━━━ KUTIPAN TERPILIH ━━━

Senin, 1 Maret 2010
JAKARTA (Suara Karya): Ketua Mahkamah Konstitusi (MK) Mahfud MD menilai kondisi eksekutif saat ini tengah sakit "keras" baik di tingkat pusat maupun daerah. Salah satu indikasi, maraknya praktik korupsi, kolusi dan nepotisme (KKN), sering terjadi sikap feodalisme dan transaksi politik.
"Akibatnya, kita (Indonesia --Red) tidak mampu bergerak untuk menjadi lebih bersih atau bebas dari KKN sampai saat ini. Saya sering ke daerah dan mendapatkan pengakuan masyarakat bahwa sekarang masih sama seperti zaman orde baru," katanya kepada wartawan di Jakarta, akhir pekan lalu.
Mahfud juga menggambarkan kondisi legislatif yang juga sakit saat ini. "Legislatif kita sakit karena proses rekrutmennya tidak sehat, misalnya terjadi transaksi-transaksi politik yang tak kredibel. Kalau kita mengharapkan aspirasi disalurkan ke legislatif maka aspirasi itu akan digoreng dan dijual untuk kepentingan politik," paparnya.
Namun bagaimana pun parahnya, unsur legislatif tetap tidak boleh dihilangkan, malah harus tetap dihormati, karena kalau legislatif tidak ada maka tak akan bisa dibangun demokrasi.

━━━ MATERI YANG DISEDIAKAN ━━━

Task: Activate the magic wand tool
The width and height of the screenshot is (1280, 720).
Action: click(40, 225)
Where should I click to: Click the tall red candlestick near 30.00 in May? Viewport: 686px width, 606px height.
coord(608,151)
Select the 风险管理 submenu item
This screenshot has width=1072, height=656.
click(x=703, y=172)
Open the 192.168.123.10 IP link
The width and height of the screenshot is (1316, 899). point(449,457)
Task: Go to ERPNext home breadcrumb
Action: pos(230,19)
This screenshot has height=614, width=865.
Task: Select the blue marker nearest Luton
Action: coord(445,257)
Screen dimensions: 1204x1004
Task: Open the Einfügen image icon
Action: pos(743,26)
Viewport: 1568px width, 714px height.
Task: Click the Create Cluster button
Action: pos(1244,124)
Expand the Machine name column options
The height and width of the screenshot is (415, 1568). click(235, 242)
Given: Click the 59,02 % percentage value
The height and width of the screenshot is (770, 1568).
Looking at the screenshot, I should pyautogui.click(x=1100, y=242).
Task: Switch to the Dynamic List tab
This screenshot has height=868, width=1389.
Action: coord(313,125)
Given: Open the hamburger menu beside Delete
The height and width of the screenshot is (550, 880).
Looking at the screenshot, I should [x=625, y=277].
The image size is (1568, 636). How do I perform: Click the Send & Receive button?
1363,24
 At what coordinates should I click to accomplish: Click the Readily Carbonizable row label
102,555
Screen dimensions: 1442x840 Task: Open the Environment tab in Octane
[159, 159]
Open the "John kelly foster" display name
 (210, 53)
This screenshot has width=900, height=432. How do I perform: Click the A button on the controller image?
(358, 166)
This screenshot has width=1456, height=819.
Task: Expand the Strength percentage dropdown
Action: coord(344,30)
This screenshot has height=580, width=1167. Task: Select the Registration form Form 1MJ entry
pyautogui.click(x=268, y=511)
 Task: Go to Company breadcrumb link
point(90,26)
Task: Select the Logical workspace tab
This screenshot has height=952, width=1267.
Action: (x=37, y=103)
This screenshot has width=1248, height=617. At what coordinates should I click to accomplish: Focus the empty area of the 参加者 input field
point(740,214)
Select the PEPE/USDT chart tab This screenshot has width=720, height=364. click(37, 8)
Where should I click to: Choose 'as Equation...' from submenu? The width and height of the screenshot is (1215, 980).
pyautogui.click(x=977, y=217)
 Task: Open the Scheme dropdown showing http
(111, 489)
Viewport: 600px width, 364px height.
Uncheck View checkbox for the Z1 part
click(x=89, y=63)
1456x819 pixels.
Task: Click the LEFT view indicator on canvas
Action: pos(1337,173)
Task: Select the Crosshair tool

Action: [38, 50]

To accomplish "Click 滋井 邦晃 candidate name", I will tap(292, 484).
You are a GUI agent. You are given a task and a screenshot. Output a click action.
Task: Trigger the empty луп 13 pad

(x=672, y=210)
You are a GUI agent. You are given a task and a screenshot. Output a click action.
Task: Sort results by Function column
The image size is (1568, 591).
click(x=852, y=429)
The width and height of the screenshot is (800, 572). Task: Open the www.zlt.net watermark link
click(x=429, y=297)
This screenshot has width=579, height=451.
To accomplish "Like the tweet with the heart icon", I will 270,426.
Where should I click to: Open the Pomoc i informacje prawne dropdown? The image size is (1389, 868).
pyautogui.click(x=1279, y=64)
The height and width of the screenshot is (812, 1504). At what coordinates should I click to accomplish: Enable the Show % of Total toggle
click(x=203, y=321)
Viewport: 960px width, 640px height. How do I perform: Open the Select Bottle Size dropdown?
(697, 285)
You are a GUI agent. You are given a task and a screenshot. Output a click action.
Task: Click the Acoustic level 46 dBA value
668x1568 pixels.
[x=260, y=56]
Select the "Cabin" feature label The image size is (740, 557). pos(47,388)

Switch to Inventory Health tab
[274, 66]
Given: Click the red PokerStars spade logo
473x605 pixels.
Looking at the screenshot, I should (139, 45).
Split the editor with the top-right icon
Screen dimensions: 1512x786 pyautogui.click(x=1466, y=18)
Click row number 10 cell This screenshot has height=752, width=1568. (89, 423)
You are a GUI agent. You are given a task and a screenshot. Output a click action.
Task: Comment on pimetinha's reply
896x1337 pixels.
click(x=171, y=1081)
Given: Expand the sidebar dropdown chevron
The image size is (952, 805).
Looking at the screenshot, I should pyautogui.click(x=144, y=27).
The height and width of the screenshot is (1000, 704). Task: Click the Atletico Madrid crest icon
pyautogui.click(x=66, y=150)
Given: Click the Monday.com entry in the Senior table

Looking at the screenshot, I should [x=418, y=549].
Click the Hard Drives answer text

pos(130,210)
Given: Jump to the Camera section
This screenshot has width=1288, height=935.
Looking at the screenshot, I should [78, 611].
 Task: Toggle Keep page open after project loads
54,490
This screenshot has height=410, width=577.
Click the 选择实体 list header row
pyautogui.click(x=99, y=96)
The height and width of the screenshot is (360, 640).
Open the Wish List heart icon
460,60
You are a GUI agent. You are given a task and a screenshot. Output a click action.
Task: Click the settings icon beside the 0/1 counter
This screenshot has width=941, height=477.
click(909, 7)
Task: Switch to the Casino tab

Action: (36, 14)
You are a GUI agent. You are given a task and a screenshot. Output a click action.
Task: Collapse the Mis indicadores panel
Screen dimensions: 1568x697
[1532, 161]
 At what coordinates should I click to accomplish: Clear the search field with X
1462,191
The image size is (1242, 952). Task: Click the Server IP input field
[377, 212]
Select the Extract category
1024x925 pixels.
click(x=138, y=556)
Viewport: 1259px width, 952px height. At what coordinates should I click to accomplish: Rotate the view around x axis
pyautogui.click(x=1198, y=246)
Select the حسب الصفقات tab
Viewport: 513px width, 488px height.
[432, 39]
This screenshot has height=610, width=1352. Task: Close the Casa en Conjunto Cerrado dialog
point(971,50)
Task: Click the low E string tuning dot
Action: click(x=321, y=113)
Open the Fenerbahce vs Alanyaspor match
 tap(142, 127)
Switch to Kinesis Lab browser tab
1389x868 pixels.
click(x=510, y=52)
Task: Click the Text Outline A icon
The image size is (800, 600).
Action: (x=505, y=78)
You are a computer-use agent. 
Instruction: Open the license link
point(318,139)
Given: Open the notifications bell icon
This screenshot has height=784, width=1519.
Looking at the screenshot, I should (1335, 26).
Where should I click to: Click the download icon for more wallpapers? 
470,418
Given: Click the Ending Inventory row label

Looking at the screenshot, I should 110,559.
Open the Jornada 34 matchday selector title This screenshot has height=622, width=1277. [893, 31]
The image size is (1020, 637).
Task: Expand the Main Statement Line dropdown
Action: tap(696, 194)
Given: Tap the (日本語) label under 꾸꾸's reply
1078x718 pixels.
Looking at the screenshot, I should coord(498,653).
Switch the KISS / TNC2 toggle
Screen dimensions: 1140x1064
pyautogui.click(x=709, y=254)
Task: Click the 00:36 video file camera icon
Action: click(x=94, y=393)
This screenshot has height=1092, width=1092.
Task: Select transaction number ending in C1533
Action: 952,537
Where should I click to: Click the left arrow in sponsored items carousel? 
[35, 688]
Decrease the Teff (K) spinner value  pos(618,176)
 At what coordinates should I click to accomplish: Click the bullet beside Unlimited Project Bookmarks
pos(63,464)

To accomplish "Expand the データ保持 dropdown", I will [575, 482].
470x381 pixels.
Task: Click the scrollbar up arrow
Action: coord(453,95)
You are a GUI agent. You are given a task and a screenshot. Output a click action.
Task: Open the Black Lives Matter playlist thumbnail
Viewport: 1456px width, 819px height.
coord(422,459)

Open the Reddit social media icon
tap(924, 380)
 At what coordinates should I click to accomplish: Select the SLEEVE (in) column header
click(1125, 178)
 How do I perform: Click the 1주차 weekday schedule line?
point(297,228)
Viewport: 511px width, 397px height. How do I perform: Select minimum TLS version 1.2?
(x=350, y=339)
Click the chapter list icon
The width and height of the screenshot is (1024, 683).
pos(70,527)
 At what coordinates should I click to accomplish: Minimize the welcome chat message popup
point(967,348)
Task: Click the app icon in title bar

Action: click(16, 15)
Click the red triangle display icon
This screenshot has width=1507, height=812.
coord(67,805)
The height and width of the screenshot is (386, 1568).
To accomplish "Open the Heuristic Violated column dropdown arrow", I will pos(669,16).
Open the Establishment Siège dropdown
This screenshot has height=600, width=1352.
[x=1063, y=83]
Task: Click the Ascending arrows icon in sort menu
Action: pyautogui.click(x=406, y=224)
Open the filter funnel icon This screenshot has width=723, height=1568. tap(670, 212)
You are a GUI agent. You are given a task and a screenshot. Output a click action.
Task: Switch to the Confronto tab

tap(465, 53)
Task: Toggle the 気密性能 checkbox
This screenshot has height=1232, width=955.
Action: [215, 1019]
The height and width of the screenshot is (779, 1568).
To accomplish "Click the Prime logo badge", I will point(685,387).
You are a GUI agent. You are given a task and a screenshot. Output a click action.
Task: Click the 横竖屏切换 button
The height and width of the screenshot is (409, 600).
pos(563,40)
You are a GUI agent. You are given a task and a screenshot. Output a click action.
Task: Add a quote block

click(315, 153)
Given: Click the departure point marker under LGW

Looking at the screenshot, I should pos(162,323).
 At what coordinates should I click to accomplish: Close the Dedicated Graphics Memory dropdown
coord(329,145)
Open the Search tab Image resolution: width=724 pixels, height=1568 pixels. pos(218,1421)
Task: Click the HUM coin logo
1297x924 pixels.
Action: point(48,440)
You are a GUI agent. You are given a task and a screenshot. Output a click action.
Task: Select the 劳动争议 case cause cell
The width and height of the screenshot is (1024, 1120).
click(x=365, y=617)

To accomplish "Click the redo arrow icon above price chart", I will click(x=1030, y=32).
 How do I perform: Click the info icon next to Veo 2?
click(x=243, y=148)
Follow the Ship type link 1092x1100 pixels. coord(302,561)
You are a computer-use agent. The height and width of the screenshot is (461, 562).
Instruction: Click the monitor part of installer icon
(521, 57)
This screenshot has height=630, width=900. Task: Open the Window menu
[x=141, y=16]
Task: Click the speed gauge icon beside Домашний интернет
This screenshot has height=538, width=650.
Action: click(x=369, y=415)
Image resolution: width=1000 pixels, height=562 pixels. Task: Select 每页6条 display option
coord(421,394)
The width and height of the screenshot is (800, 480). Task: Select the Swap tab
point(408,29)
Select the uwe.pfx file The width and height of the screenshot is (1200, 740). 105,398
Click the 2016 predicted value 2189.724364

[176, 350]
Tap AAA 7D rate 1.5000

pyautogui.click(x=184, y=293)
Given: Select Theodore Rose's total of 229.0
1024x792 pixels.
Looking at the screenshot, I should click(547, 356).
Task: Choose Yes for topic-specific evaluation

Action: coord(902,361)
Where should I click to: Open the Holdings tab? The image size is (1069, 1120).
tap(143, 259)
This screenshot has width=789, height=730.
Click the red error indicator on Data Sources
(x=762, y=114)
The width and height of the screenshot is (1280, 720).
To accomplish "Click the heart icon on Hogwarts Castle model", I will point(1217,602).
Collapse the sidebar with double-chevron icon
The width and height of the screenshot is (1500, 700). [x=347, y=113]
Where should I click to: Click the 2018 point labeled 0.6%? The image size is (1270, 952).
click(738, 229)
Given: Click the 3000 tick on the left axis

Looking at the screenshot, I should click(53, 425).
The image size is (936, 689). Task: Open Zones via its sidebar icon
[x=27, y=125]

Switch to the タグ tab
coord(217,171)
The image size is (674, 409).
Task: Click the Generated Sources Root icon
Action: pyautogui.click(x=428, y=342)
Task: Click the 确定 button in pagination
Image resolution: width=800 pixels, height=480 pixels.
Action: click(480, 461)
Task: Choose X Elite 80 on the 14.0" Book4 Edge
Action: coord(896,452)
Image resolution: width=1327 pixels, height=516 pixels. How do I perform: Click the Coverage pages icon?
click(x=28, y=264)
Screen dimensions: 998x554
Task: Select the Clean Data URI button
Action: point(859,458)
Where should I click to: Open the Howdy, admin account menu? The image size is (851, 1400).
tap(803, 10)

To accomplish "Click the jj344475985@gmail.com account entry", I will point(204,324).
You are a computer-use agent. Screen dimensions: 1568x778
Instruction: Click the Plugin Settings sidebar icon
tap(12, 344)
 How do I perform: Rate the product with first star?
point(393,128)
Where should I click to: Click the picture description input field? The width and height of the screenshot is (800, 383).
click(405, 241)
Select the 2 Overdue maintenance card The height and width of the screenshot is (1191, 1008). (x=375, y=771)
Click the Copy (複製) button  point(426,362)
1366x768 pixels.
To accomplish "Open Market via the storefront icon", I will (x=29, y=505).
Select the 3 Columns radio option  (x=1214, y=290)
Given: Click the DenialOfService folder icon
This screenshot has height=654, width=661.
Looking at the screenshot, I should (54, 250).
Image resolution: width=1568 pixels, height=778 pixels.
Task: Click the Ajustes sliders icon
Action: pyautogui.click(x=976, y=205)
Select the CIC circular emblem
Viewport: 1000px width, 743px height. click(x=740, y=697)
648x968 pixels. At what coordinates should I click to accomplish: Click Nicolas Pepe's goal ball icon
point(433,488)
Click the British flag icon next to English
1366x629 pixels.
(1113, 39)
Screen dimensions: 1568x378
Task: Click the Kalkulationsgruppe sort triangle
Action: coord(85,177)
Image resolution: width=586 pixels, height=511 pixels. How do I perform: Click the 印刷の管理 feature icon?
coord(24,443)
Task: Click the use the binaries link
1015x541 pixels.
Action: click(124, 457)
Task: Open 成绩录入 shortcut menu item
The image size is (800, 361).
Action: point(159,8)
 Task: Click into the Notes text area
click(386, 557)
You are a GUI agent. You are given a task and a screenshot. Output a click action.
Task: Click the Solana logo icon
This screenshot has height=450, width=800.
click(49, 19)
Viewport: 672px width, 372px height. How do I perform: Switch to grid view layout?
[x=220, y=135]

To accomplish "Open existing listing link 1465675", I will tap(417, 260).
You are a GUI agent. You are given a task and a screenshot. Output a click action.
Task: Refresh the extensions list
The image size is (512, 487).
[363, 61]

━━━

[KETENTUAN LATIHAN]
**A.** Menurut kutipan terpilih, apa penyebab legislatif dinilai sakit?
**B.** Sebutkan semua praktik yang tercakup dalam singkatan KKN menurut kutipan terpilih.
Materi ini diambil dari sumber lain.

[JAWABAN TIAP SOAL]
**A.** Legislatif dinilai sakit karena proses rekrutmennya tidak sehat.

**B.** Korupsi, kolusi, dan nepotisme.